Felixstowe Town Council says it accepts changes put forward for the resort’s Marlborough Hotel in the light of the current economic circumstances facing the leisure industry, but is deeply concerned about a suggested extension.
Owner Sudeep Singh is asking Suffolk Coastal council for consent to turn the 49-bedroom Marlborough Hotel, on Sea Road, into a 14-bed boutique hotel with a restaurant and shop on the ground floor, with the frontage restored to its former glory.
The rest of the building – along with a new three-storey modern extension to the rear – would be used to create 26 one, two and three-bedroom apartments.
Lost timber balconies and verandahs on the Edwardian building would be reinstated.
Planning officers at Suffolk Coastal are currently analysing the scheme.

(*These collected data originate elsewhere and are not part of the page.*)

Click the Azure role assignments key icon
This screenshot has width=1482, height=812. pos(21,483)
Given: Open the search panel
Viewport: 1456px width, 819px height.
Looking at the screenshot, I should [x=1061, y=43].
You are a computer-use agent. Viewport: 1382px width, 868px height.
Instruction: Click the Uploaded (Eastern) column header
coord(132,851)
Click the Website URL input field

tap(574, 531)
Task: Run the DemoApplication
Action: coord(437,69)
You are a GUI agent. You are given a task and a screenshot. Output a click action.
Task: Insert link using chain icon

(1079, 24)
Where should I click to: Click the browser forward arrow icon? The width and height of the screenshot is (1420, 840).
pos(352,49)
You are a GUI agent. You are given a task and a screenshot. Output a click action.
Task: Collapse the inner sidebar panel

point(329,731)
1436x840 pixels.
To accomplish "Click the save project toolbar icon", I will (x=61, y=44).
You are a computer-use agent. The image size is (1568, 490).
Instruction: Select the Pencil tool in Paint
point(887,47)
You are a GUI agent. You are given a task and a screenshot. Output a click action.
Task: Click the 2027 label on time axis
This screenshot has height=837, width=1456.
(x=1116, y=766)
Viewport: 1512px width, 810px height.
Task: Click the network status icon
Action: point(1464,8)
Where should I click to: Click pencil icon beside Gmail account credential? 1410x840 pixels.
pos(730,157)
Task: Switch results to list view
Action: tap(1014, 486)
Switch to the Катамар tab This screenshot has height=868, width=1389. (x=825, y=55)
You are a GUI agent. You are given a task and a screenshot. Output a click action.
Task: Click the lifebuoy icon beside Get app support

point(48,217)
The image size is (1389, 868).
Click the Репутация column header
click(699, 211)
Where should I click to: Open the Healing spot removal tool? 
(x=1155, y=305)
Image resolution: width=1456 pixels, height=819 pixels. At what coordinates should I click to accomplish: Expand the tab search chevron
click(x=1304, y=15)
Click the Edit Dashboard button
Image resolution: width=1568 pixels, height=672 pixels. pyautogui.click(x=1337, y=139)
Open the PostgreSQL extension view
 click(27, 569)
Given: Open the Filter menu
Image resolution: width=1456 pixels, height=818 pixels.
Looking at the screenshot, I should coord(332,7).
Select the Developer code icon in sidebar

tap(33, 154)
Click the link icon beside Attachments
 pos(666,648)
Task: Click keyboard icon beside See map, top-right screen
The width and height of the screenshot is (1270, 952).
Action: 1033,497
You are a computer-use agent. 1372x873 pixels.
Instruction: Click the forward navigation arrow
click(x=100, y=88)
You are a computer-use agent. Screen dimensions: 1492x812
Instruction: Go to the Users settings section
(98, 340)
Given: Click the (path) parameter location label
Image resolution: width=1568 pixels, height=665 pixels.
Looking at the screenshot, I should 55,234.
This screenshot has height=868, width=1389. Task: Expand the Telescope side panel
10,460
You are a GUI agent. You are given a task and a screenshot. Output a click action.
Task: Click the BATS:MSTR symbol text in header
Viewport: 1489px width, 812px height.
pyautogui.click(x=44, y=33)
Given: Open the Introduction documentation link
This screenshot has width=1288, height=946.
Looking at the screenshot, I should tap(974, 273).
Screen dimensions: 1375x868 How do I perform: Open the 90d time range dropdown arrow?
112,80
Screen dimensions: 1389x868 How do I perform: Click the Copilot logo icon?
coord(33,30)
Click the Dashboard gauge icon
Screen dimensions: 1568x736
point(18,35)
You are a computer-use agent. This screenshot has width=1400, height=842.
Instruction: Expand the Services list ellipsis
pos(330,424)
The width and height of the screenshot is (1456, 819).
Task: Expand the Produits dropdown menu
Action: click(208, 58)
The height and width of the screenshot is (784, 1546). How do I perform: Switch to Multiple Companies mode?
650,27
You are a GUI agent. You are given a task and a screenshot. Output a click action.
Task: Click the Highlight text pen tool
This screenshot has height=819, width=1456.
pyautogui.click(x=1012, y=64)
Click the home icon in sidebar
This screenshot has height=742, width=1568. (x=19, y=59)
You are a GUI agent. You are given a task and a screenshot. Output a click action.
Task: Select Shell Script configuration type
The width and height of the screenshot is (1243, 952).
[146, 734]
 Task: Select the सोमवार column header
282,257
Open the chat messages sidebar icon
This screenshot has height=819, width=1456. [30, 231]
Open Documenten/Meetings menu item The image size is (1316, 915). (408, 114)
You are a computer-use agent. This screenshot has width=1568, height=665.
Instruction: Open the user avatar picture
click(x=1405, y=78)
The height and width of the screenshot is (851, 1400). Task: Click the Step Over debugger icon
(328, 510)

The town council said while it accepted redevelopment in principle for mixed uses, particularly retaining resort-orientated uses on the ground floor, the extension proposed on Beach Road West was “unacceptable overdevelopment of the site”. It said there would be inadequate car parking in a busy resort – an issue which was raised by several residents in letters to the district council, saying off-street parking is limited already – and not enough space for bin storage and deliveries.
Town councillors also expressed concern about overshadowing of neighbouring properties and loss of privacy in Beach Road West and Russell Road.
The council said: “The scale, appearance and presentation of the Beach Road West extension will have an unacceptable impact on the street scene in a conservation area contrary to guidance.”
Explaining the redevelopment project, CH Architects said: “Our client has invested heavily in the redevelopment of the Marlborough Hotel over the last five years and has brought the hotel up to a high standard.
“Despite this investment, occupancy in the hotel has continued to fall to the point where it is now considered to be financially unviable as a hotel.
“As a consequence our client is looking to redevelop the hotel to meet the demand for quality residential accommodation.”
Other hotels in Felixstowe are also facing similar problems – with low occupancy rates for rooms, most having just 35 to 40% for the year.